Die Landesrechnungshöfe weisen ausdrücklich darauf hin, dass Kernaufgaben des Staates wie die Sicherung der Verteidigungsfähigkeit und die Gewährleistung einer leistungsfähigen öffentlichen Infrastruktur grundsätzlich aus den laufenden Einnahmen und nicht über Schulden finanziert werden sollten.
Umso wichtiger ist es aus ihrer Sicht, jetzt für einen wirksamen Einsatz der kreditfinanzierten Ausgaben zu sorgen. Nur so können die auch künftige Generationen erheblich belastenden Zinslasten und die damit einhergehenden Einschränkungen künftiger Gestaltungsmöglichkeiten überhaupt gerechtfertigt werden.
Die Landesrechnungshöfe halten jetzt für zwingend erforderlich:
- Die neuen Kreditmöglichkeiten dürfen die immer drängenderen strukturellen Konsolidierungserfordernisse in den Haushalten nicht untergraben. Neben dem Ausschöpfen aller Möglichkeiten zur Effizienzsteigerung der Verwaltung muss das Setzen von Prioritäten und Posterioritäten das haushaltspolitische Handeln leiten.
- Die zusätzlich eingeräumten Verschuldungsmöglichkeiten dürfen nur für nachgewiesen zusätzliche Maßnahmen genutzt werden, die über den Status quo hinaus gehen. Einen Substitutionseffekt gegenüber normalen Haushaltsmitteln darf es nicht geben. Dies gilt auch für die 100 Mrd. Euro, die aus dem neuen Sondervermögen den Ländern für Investitionen in deren Infrastruktur zufließen.
- Die neuen Kreditmöglichkeiten dürfen weder direkt noch indirekt für konsumtive Zwecke genutzt werden. Investitionen müssen den Vorrang haben.
- Jeder Euro muss nachgewiesene Wirksamkeit in den umfassten Bereichen erzielen. Der Grundsatz der Wirtschaftlichkeit, der Effektivität und Effizienz des Mitteleinsatzes darf im „Kreditüberfluss“ nicht auf der Strecke bleiben.

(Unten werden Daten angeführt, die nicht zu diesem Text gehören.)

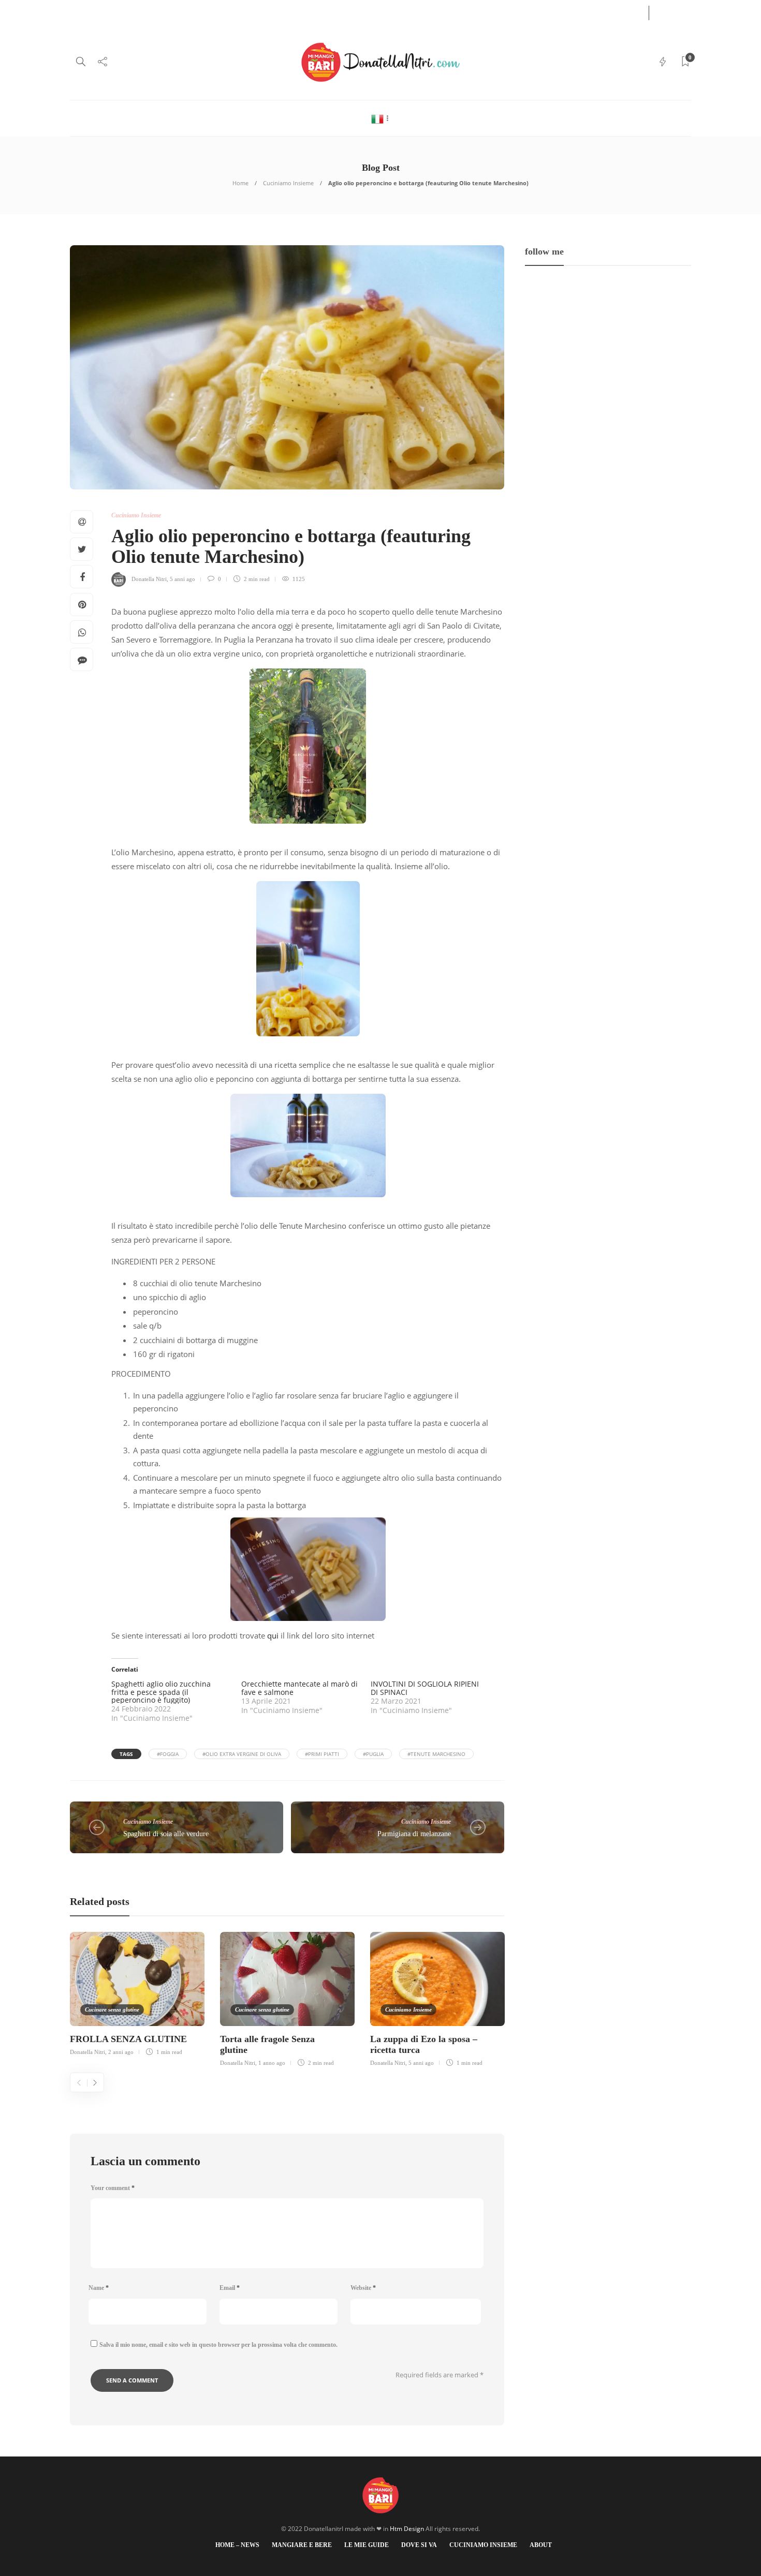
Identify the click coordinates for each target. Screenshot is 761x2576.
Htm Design (407, 2528)
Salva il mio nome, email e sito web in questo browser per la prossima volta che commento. (218, 2344)
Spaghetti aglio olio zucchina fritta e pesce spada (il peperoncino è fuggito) (161, 1692)
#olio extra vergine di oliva (241, 1754)
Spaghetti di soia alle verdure (166, 1834)
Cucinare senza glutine (112, 2009)
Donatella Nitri (149, 579)
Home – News (88, 12)
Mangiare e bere (140, 12)
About (332, 12)
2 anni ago (121, 2052)
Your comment (113, 2188)
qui (273, 1635)
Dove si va (234, 12)
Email (229, 2287)
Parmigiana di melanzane (414, 1834)
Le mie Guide (191, 12)
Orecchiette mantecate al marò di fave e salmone (299, 1687)
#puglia (373, 1754)
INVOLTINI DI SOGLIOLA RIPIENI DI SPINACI (425, 1687)
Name (99, 2287)
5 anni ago (182, 579)
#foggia (168, 1754)
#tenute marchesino (436, 1754)
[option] (137, 1992)
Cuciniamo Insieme (286, 12)
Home (240, 183)
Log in (620, 12)
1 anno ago (271, 2063)
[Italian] (380, 118)
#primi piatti (322, 1754)
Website (363, 2287)
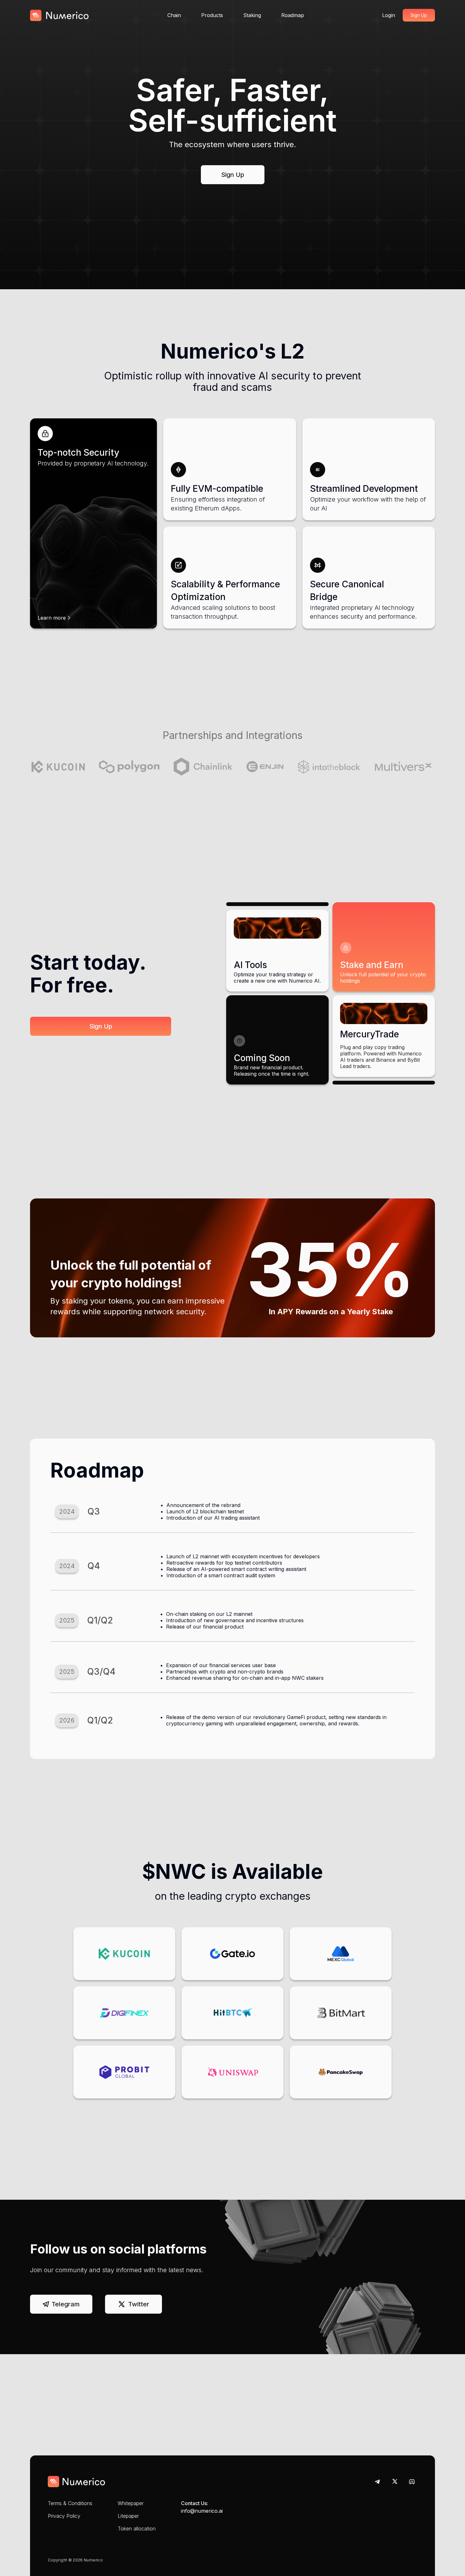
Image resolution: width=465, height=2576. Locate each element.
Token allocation (137, 2528)
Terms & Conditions (70, 2503)
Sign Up (419, 15)
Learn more (52, 618)
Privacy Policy (64, 2516)
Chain (174, 15)
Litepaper (128, 2516)
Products (212, 15)
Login (388, 15)
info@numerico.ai (202, 2511)
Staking (252, 15)
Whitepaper (131, 2503)
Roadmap (292, 15)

- Planungs-, Genehmigungs- und Beschaffungsprozesse müssen beschleunigt und von verzichtbaren Vorgaben befreit werden. Überflüssiger bürokratischer Ballast muss abgeworfen werden.
- Das neue Sondervermögen muss mit einer Tilgung in einem angemessenen Zeitraum verbunden werden. Nur so können künftige Generationen von der Ewigkeitslast dauerhafter Zinszahlungen befreit werden.
- Bund und Länder müssen weiterhin gemeinsam für die Einhaltung der europäischen Fiskalregeln Sorge tragen. Deutschland darf nicht zum schlechten Vorbild für Europa werden.
Jetzt kommt es entscheidend darauf an, die vorgenannten Erfordernisse in den bundes- und landesgesetzlichen Regelungen zur Umsetzung der Grundgesetzänderungen zu verankern. Die Landesrechnungshöfe werden sich hier einbringen.
Deutschland muss nach Überzeugung der Präsidentinnen und Präsidenten der Rechnungshöfe zu finanzieller und wirtschaftlicher Stärke zurückfinden. Dies gelingt nur, wenn die jetzt eröffneten Verschuldungsmöglichkeiten sinn- und planvoll eingesetzt werden.